Kaspersky researchers have discovered a new banking malware originating from Brazil. The new malware could be seeking to exploit weaknesses in banking systems across the globe.
Last year, Kaspersky researchers noticed that several banking Trojans originating in South America had begun to spread to banks in countries other than Brazil. The now-famous Bizarro virus targeted about 70 banks in various European and South American countries.
Malware attacks are collectively known as “the Tétrade” virus family and were characterized by new, innovative, and sophisticated techniques. This trend looks set to continue in 2021, with a new local player, Bizarro, becoming a worldwide phenomenon.
As in the case of Bizarro, they use partners or recruit money launderers “money mules” to carry out their attacks, payout money, or help with the transactions.

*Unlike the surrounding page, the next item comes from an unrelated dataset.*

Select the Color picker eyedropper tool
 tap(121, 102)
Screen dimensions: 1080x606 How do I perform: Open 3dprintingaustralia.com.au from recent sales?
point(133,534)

It seems the cybercriminals behind the malware family use a variety of technical methods to make malware analysis and detection more complex and psychological manipulation tricks to convince targets to provide online banking information.
Bizarro is distributed via Microsoft installation packages that victims download from links in spam emails. Once Bizarro launches, it downloads a ZIP archive from a compromised website to perform other malicious functions.
Once the server connection is established, Bizarro starts the screen capture module.
According to Kaspersky experts, Bizarro uses hosted servers on Azure, Amazon, and hacked WordPress sites to store malware, collect data, and hack his targets.